けたたましいサイレンの音が街を覆う。ビクリと三人は肩を震わせた。
「空襲だ」
少年が目を見開く。
「どこかの国の爆撃機がこの街に近付いてる……!」
「逃げなきゃ!」
空を見上げながら、少女と少年は共に駆け出した。行く先は近くの建物、劇場だ。この街の建物はどれも地下室がある。紛争地であるが故の作りだった。

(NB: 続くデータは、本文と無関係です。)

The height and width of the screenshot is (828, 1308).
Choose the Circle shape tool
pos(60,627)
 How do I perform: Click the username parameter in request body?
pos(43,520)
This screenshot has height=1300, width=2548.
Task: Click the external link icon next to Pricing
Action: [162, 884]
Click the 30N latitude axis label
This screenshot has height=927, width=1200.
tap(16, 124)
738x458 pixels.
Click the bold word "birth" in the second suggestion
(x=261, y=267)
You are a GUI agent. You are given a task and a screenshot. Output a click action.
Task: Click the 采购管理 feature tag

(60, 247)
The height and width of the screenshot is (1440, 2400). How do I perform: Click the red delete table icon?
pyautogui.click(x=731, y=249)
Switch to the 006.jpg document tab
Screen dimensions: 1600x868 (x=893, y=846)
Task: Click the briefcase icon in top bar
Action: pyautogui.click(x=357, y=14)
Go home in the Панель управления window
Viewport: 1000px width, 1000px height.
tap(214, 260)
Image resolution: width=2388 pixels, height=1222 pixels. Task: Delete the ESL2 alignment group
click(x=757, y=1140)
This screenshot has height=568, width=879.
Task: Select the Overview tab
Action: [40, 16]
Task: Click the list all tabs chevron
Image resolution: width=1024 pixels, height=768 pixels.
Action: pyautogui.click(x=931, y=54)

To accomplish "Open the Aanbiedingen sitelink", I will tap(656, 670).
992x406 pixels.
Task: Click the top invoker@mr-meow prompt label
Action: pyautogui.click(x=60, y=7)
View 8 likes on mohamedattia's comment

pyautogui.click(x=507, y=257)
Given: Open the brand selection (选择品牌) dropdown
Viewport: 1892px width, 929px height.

しかし二人は足を止めた。二人のそばを人が駆けていく。警報は鳴り止まない。
二人が振り返った先で、アイリスが立ち竦んでいた。黙って空を見上げている。
追いつかれた、とその唇が動くのを、少女は見た。布に隠された顔が恐怖と驚愕に染まっているのも。その視線の先、青空の中に黒い点がこちらに向かって来ている。
爆撃機だ。
「何やってんのよ!」
少女が叫ぶ。
「早くこっちに!」
「……ごめん」
騒ぎが拡大している中でも、その声は明瞭に聞こえた。
アイリスが振り向く。風に煽られ、布が彼女の頭部から外れる。
亜麻色の髪が、風に揺れた。
その下で、彼女は。
「……今までありがとう」
優しく笑っていて。
「……え?」
呆然とした少女に背を向け、アイリスは再び空を見上げた。爆撃機が急降下してきている。徐々に拡大していくその側面に描かれた――ユニオンジャック。
「英国……?」
それは自国の味方でも、敵方の援軍でもない。見たことのない勢力が、街へと向かってきている。その両翼の下から光と爆音が連続する。
いくつもの弾丸が、街へと降り注ぐ。